Below this line are records; write out exactly the lines from the one containing "Screen dimensions: 582x341" through the one containing "The width and height of the screenshot is (732, 468).", with the pictures left out.

--- Task material Enclosed Below ---

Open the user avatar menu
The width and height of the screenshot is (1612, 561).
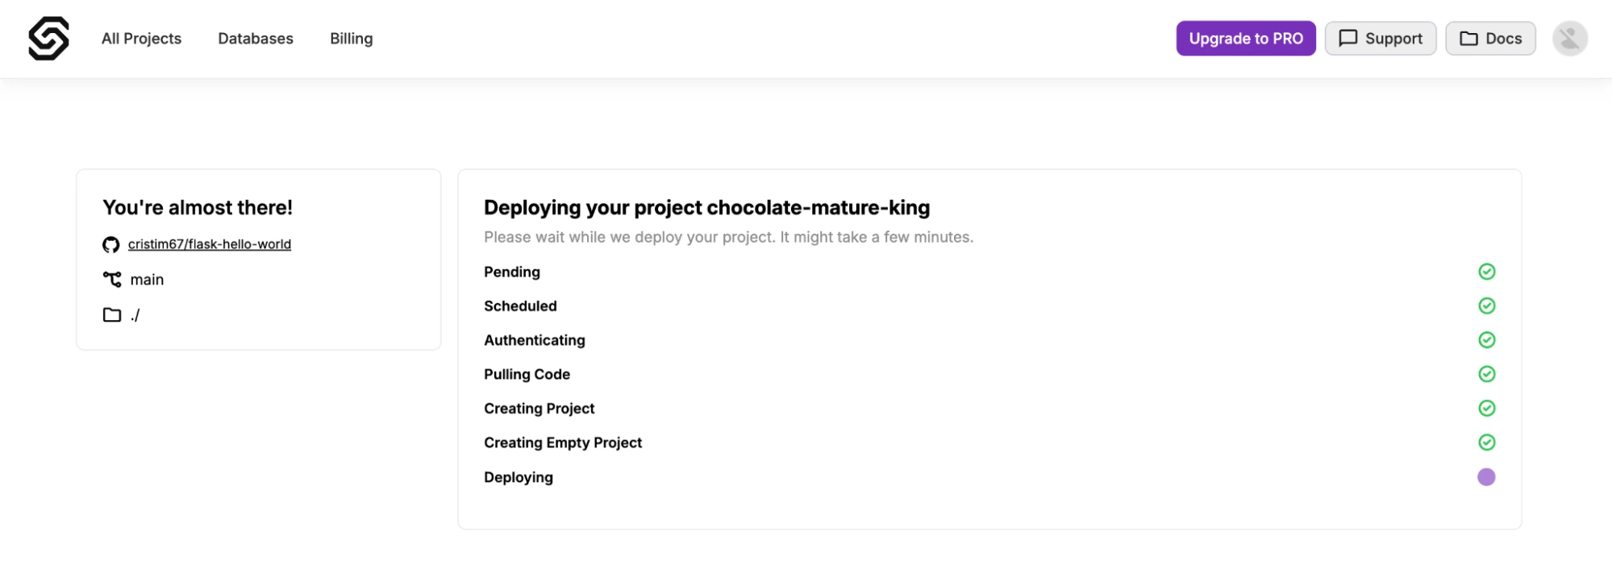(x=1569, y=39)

--- End of Enclosed Task material ---
--- Task material Enclosed Below ---

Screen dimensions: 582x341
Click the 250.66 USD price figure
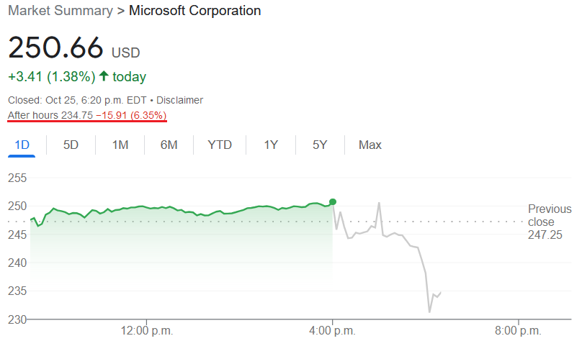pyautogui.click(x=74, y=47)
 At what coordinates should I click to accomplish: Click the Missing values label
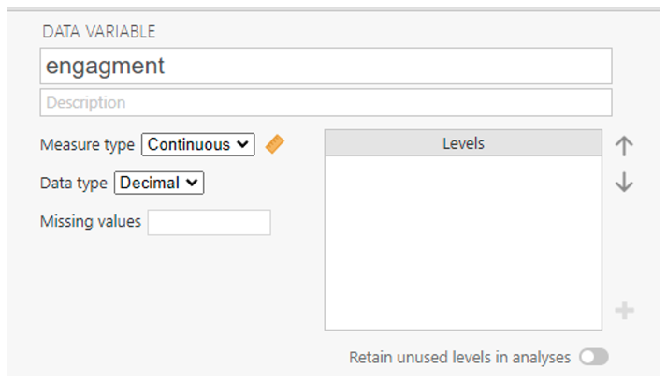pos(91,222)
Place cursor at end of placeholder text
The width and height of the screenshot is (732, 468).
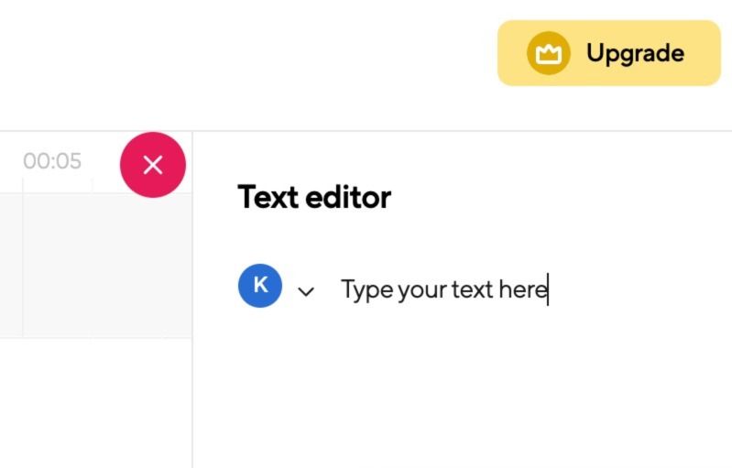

--- End of Enclosed Task material ---
--- Task material Enclosed Below ---

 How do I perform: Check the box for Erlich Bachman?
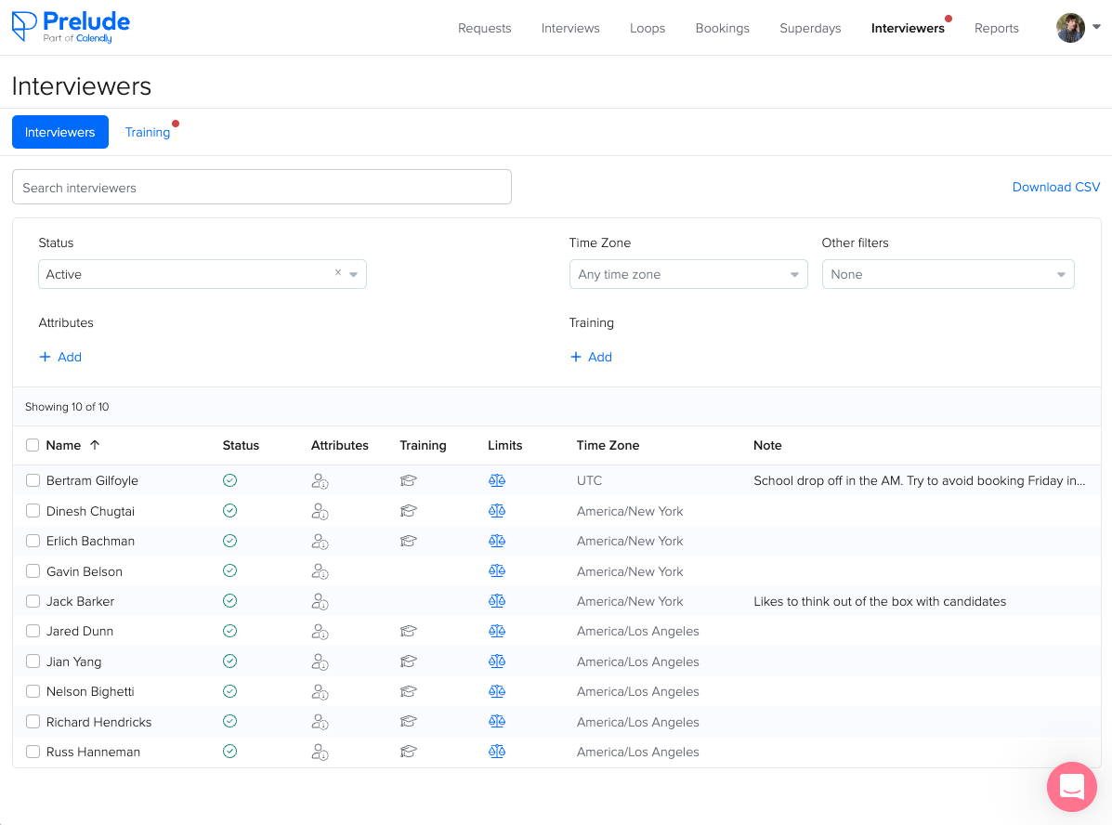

--- End of Enclosed Task material ---

#### Solution below
Screen dimensions: 582x341
Click the 250.66 USD price figure
pyautogui.click(x=74, y=47)
 At what coordinates should I click to accomplish: Click the Missing values label
pos(91,222)
Place cursor at end of placeholder text
The width and height of the screenshot is (732, 468).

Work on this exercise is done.